Ramsey was renowned for his precocious genius and his interest in every field of inquiry. Once, when expressing an interest in learning German, a friend passed him Ernst Mach's Analysis of Sensations--a complicated enough text in any language--and told him to go through it with a dictionary and grammar guide. Twelve days later Ramsey had returned having mastered the German language sufficiently to not only read the book, but also to have critiqued its arguments and pointed out several logical flaws.

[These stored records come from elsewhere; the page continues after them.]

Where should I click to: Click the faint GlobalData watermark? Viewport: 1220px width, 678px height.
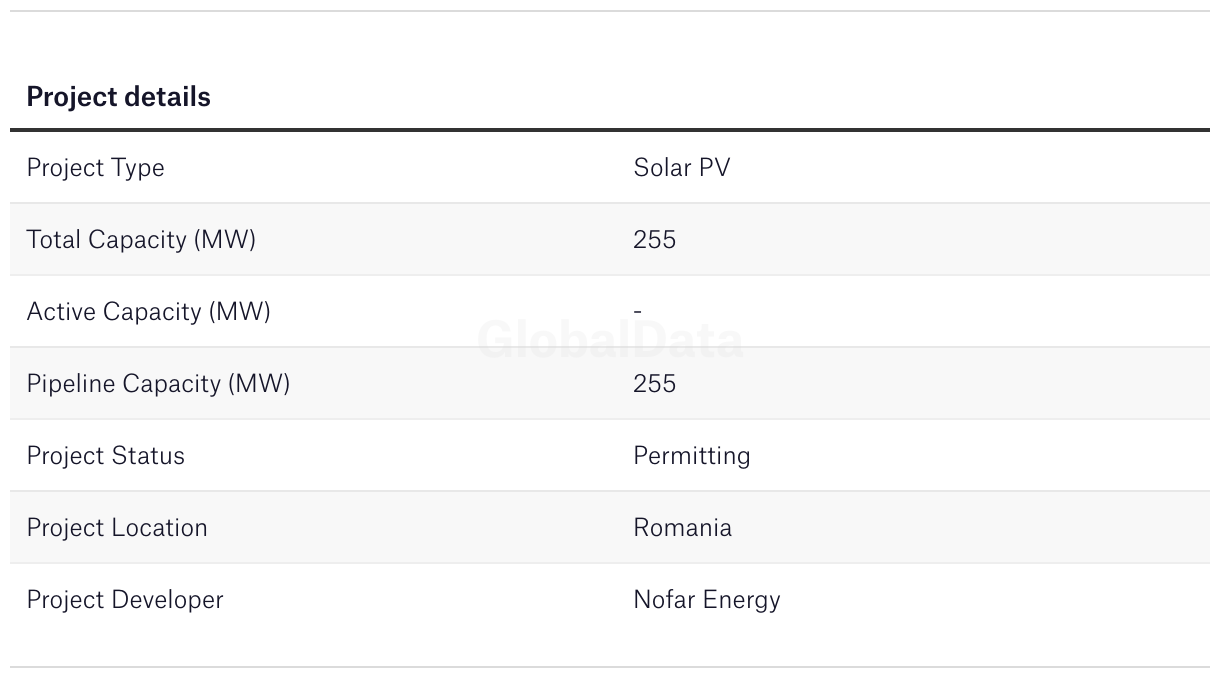610,341
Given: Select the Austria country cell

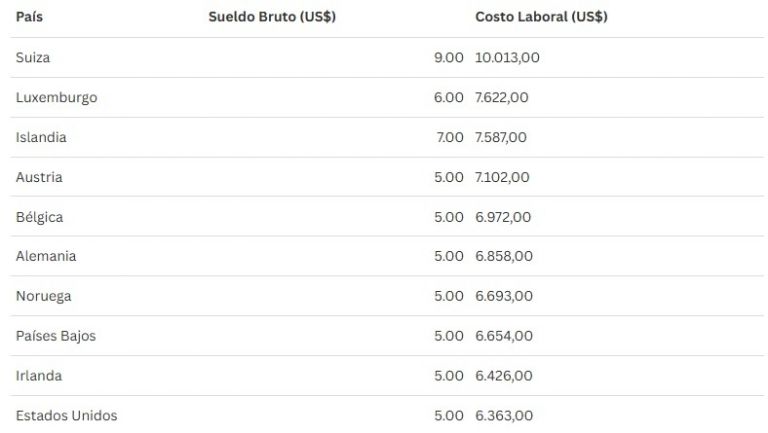Looking at the screenshot, I should (x=39, y=177).
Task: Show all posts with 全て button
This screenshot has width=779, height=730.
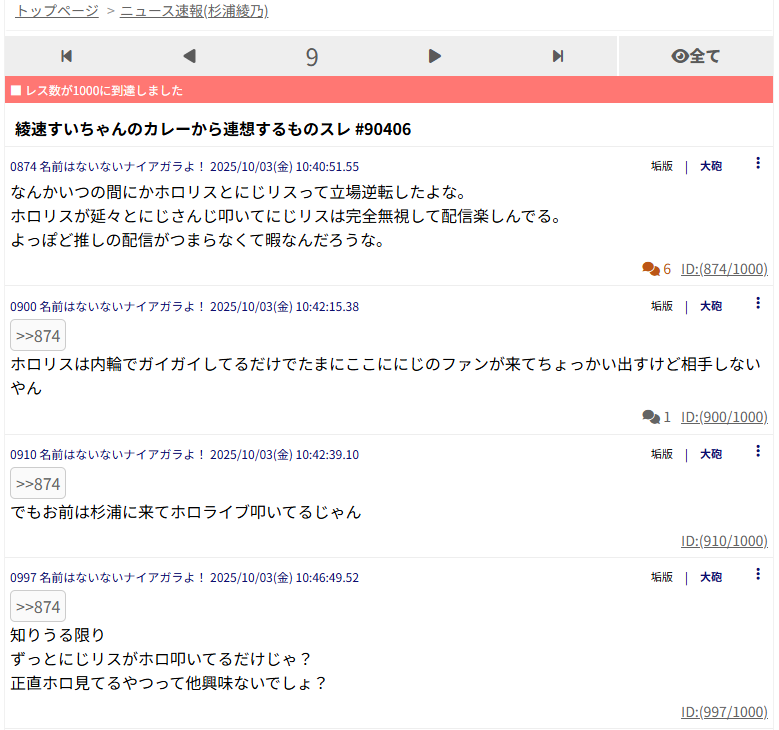Action: click(x=696, y=56)
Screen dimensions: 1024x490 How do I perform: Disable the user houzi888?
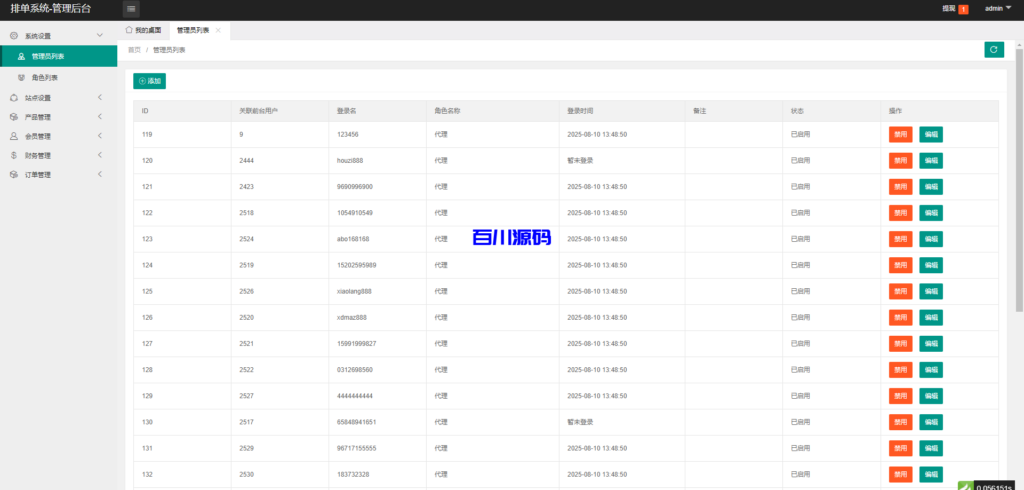click(x=900, y=160)
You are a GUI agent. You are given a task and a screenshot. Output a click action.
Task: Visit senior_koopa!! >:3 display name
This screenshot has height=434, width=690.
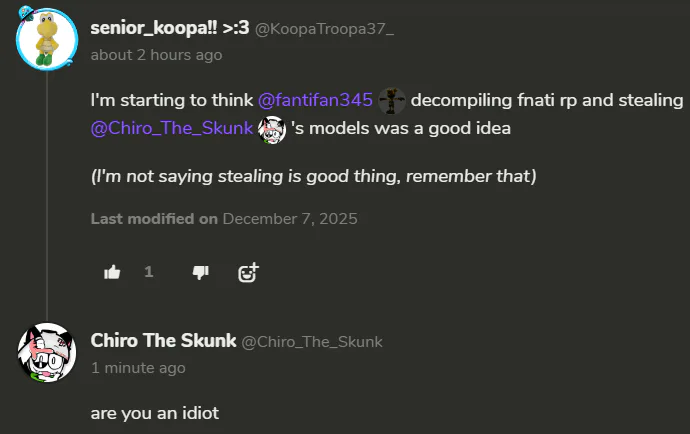click(170, 28)
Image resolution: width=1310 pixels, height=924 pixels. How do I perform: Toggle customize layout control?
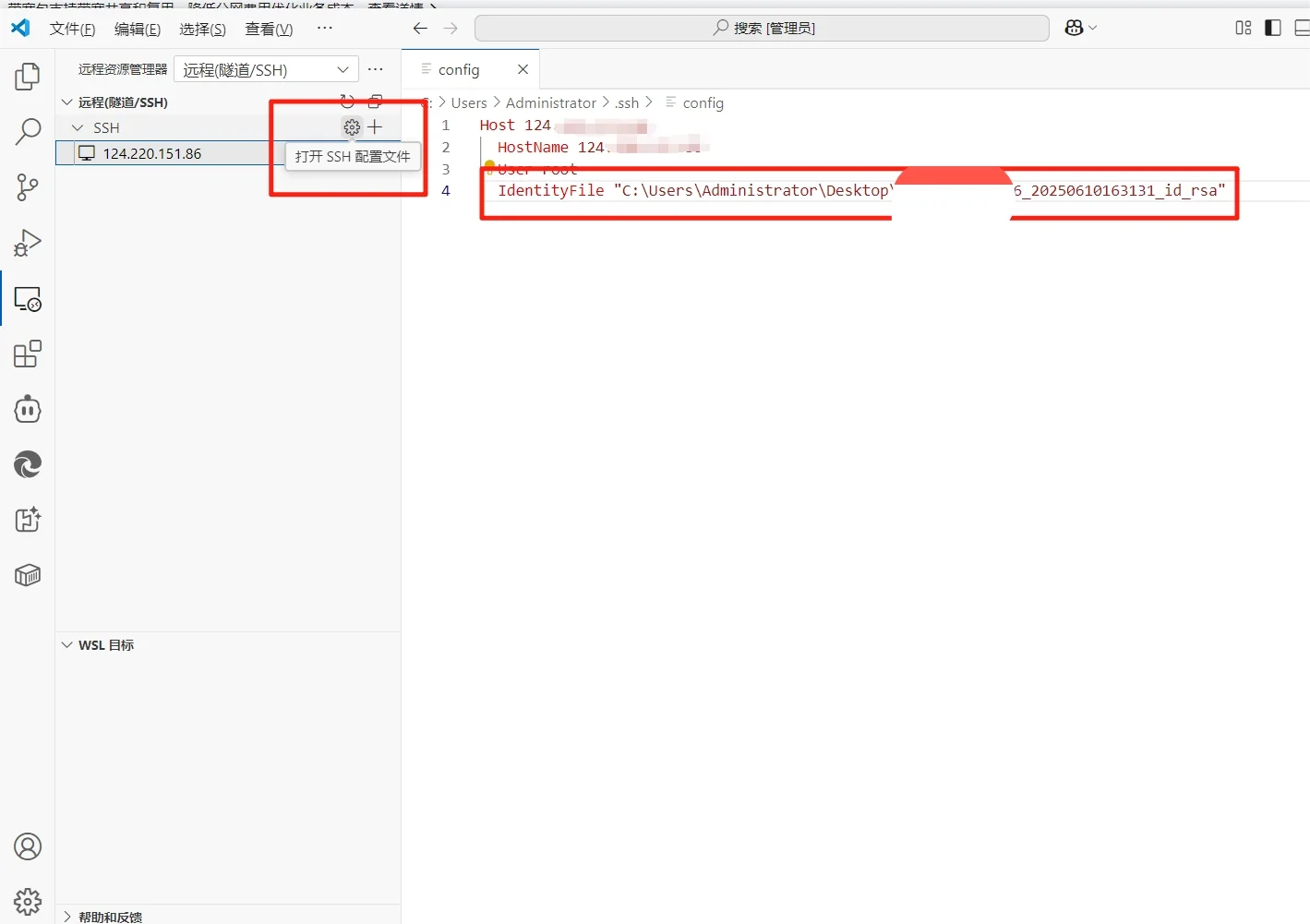1243,28
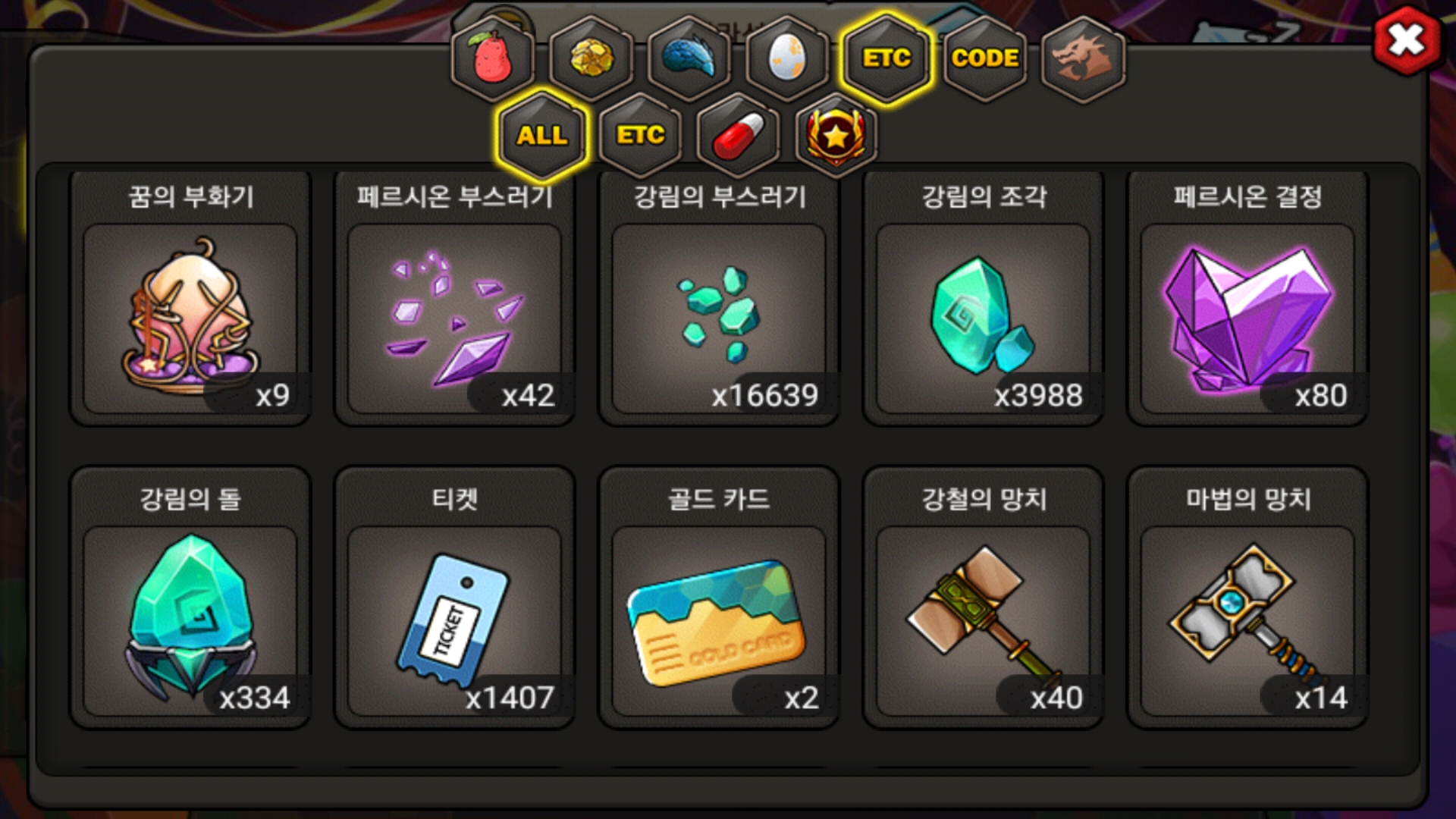Image resolution: width=1456 pixels, height=819 pixels.
Task: Select the ETC sub-filter hexagon
Action: pyautogui.click(x=641, y=135)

Ayer, as an academic superstar of sorts and go-to atheist for the BBC--not unlike Richard Dawkins is today--had come to be invited to a designer's high society soiree. There he overheard a disagreement in another room. This disagreement turned out to be between Mike Tyson and a then little-known Naomi Campbell, upon whom Tyson had been making unwanted advances. Ayer, a thin philosopher advanced in age, demanded Tyson cease harassing the young lady. Tyson, with an expletive, asked whether Ayer realized he was talking to a heavyweight champion. Unperturbed, Ayer explained that he too is preeminent in his field as the former Wykeham Professor of Logic, and suggested they therefore discuss the issue like rational men. While talking, Campbell slipped away.